How much storage fits in the QNAP TS-233?
The QNAP TS-233 takes 2 drives, but usable is the number that matters: 2 × 8 TB in RAID 1 gives 7.28 TiB, and it survives 1 drive failing. The gap from raw capacity is parity.
As an Amazon Associate we earn from qualifying purchases on Amazon.ca.
CMR NAS drives for the TS-233, by price per TB
Only families with confirmed CMR recording and a 24/7 rating, in stock on Amazon.ca and sized for the TS-233. SMR drives are deliberately kept out.
What sets the TS-233 apart
The cheapest QNAP and deliberately modest: an ARM processor, 2 GB of soldered RAM, one gigabit port. The network caps you at about 110 MB/s here, so a faster drive buys no more speed. Buy on noise and price per TB, not on data rate.
Who the TS-233 is for
The TS-233 is built on the ARM Cortex-A55 (4 cores, 2.0 GHz) — a file-server processor, not a workstation one. It serves files, backs up your other machines and runs a few lightweight apps, but it does not hardware-transcode Plex and it will not host real virtual machines. With 2 GB of soldered memory, what the TS-233 ships with is what it keeps. Buy it to store and protect data quietly and cheaply, and let CA$/TB and noise choose the drives, because the CPU never will.

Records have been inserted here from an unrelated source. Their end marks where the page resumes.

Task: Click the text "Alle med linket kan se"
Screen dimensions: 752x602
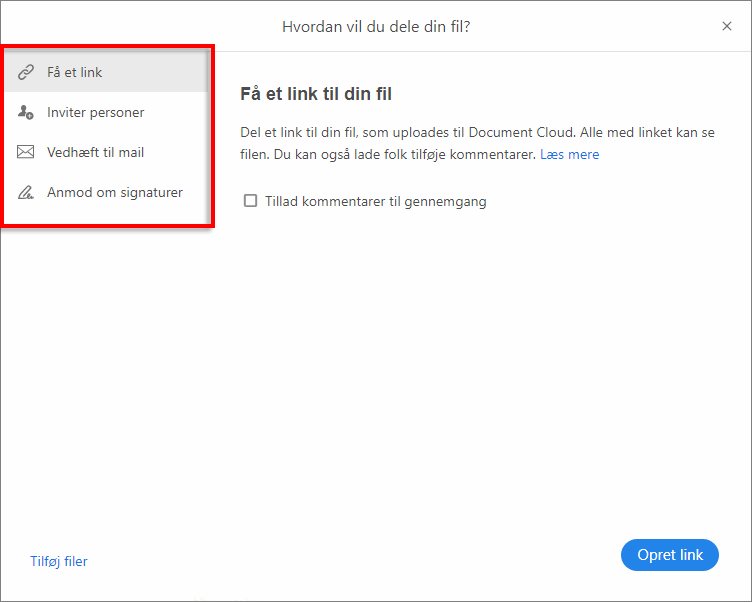Action: (642, 132)
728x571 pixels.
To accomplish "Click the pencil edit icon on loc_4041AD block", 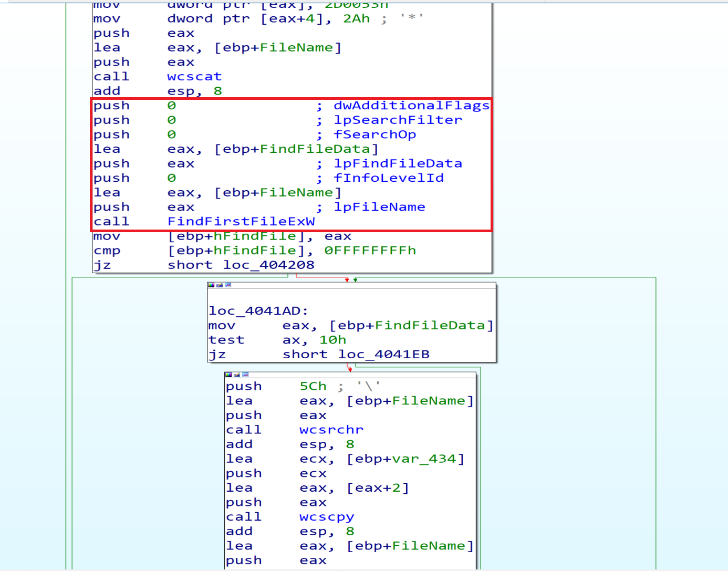I will click(220, 285).
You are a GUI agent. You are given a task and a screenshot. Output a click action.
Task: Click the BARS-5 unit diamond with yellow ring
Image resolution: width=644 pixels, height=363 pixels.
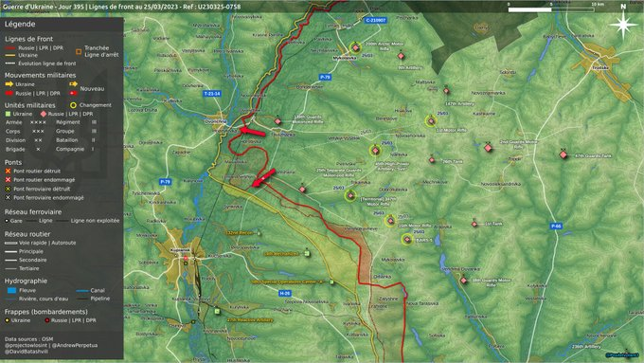[x=407, y=239]
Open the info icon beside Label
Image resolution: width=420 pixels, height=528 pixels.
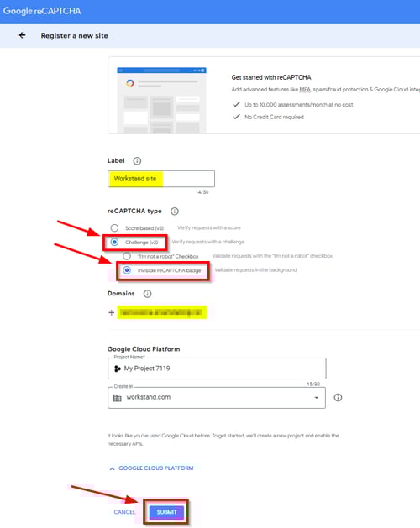(137, 161)
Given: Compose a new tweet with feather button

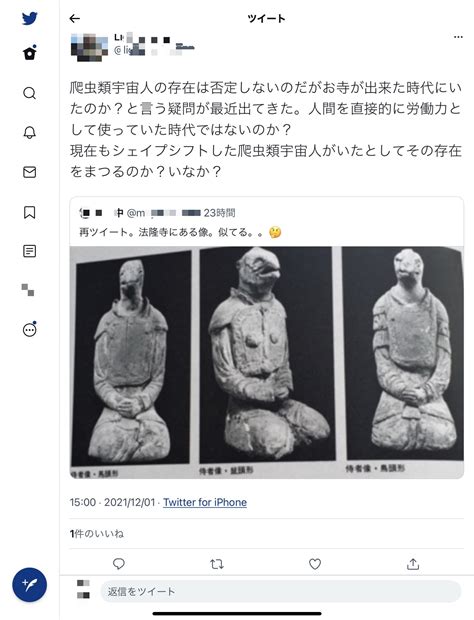Looking at the screenshot, I should [30, 585].
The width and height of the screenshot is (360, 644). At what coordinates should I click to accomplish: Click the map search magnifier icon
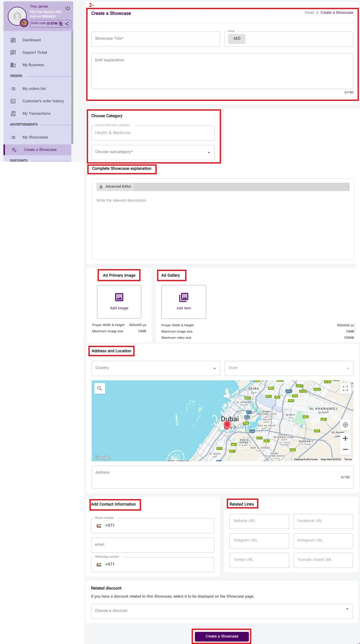[99, 388]
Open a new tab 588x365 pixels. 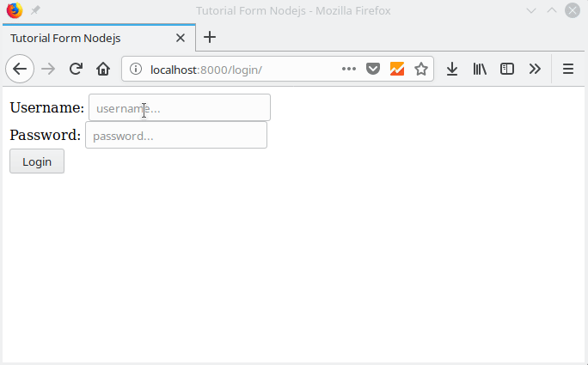pyautogui.click(x=210, y=37)
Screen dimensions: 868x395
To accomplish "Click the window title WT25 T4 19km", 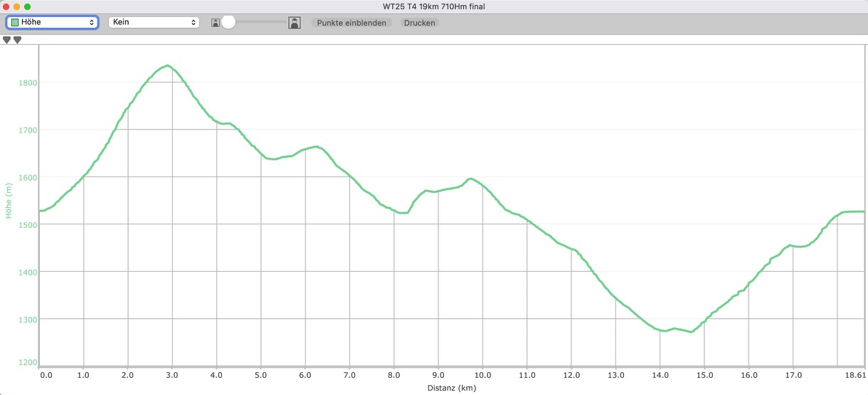I will 434,6.
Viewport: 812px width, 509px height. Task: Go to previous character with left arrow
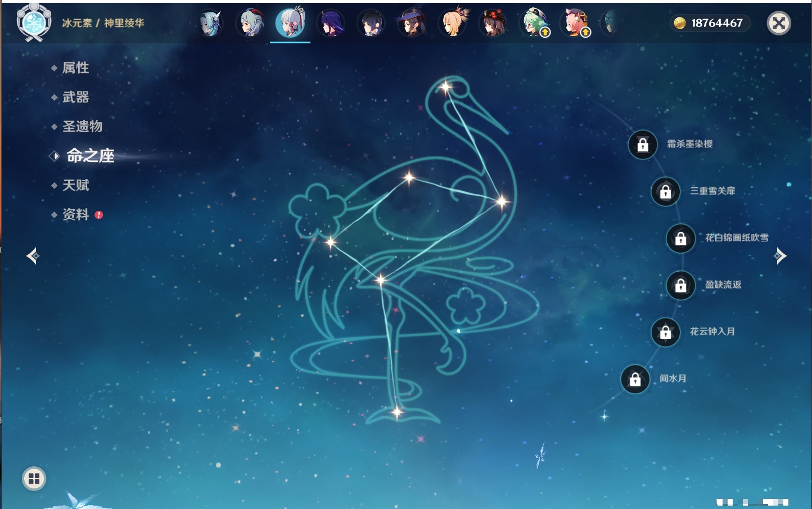point(33,256)

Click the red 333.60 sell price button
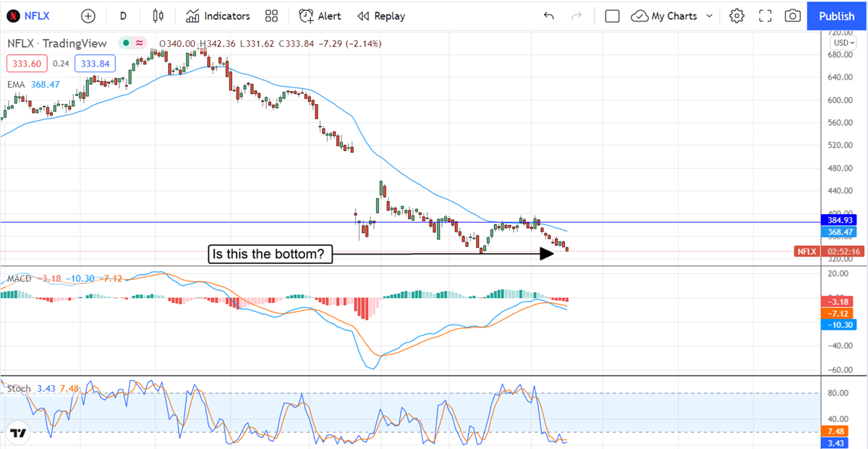(x=27, y=64)
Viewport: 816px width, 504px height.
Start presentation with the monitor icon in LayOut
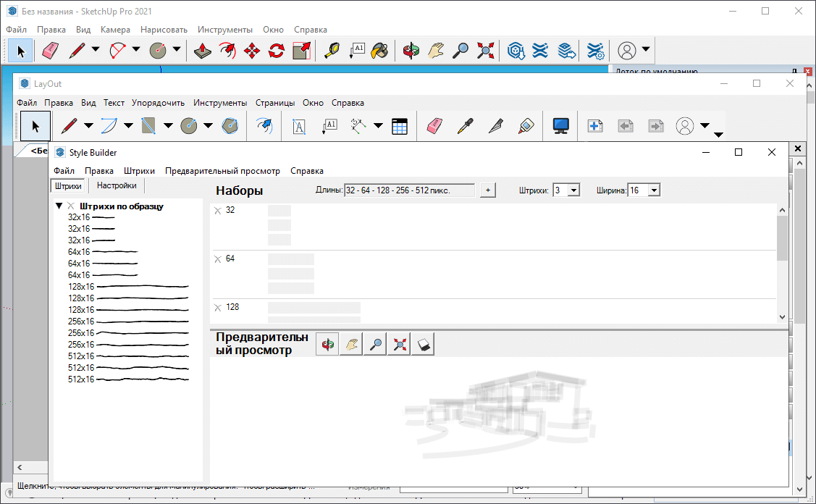(560, 126)
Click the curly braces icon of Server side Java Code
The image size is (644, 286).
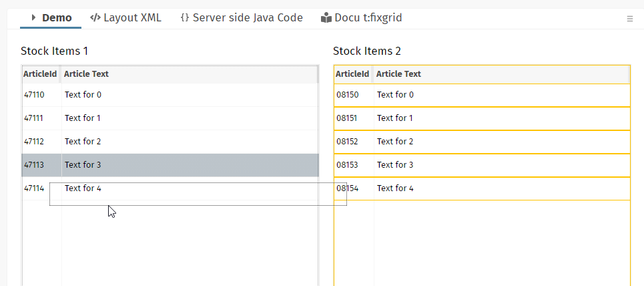point(184,17)
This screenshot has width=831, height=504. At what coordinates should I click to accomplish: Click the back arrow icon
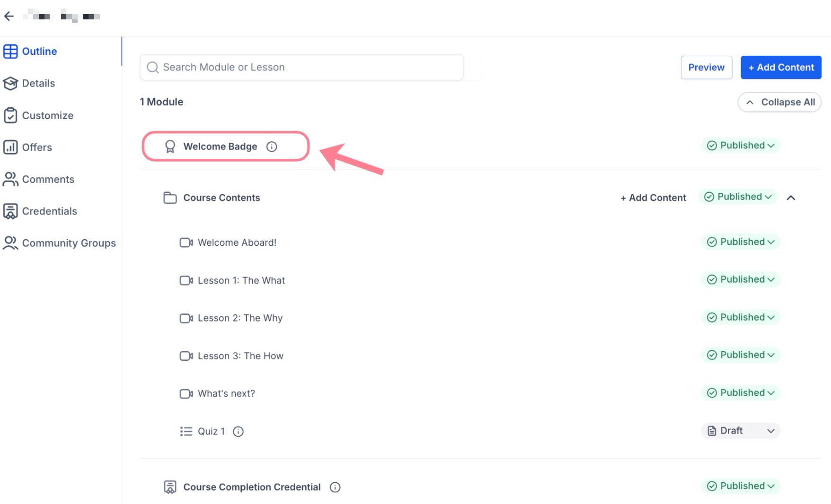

How the TS-233's network shapes the drive choice
The TS-233 connects over 1 × 1GbE, and that ceiling decides everything below it. A gigabit link tops out near 110 MB/s, which even a single 5400 rpm NAS drive clears easily. So on the TS-233 a faster, pricier Pro drive returns no extra throughput at all: put an IronWolf or WD Red Plus in every bay and buy on CA$/TB, warranty and noise. The only reason to pay for a Pro drive on the TS-233 is its longer warranty, not speed.
A worked configuration for the TS-233
Seagate IronWolf Pro or WD Red Plus in every bay is the recommendation for the TS-233. At 2 × 8 TB in RAID 1, the TS-233 lands 7.28 TiB usable, gives up 8 TB to parity, and survives 1 drive failing. Step the same 2 bays of the TS-233 up to 16 TB drives and it holds roughly twice that, at the CA$/TB the live table above shows.
One rule holds on every NAS, the TS-233 included: use CMR drives, not SMR. SMR drives rewrite overlapping tracks and collapse during a RAID rebuild, dragging a repair from hours into days.
The QNAP drive policy on the TS-233
unrestrictedOpen. QNAP locks no drives.
The TS-233 at a glance
| Bays | 2 × 3.5-inch SATA and 2.5-inch SATA SSD |
|---|---|
| Processor | ARM Cortex-A55 (4 cores, 2.0 GHz) |
| Memory | 2 GB, 2 GB, soldered Soldered, not upgradeable |
| M.2 NVMe | none No M.2 slots |
| Network | 1 × 1GbE |
| Operating system | QTS 5.2 |
| RAID types | Single, JBOD, RAID 0, RAID 1 |
Keep calculating
To see how much capacity is left after parity, the TS-233 capacity calculator is preset to its 2 bays and RAID types. For the TS-233, the wider basics of choosing a drive are in the buying guides, where we also explain why CMR rather than SMR is mandatory in any RAID array.
Frequently asked questions
What is the maximum storage in the TS-233?
2 drives. QNAP publishes no raw-capacity ceiling for the TS-233; the compatibility list governs.
How much of the TS-233 is actually usable?
In the TS-233, 2 × 8 TB in RAID 1 yields about 7.28 TiB — that is 8 TB in drive-maker terms, with 8 TB to parity. It shows less than the label because it counts in powers of two.
Can I fit larger drives in the TS-233 later?
Yes, but on the TS-233 classic RAID sizes to the smallest drive, so the extra space arrives only once every drive is replaced. There is no flexible RAID like SHR on this model.
Can I put third-party drives in the TS-233?
Yes. QNAP locks no drive brand on the TS-233 — its compatibility list is guidance, not a gate — so any CMR NAS drive works.

Devin Chua works out which drives, RAM and NVMe cache fit which NAS model at nasdrives.ca, and what the RAID choice means for usable capacity, checked against what is in stock on Amazon.ca.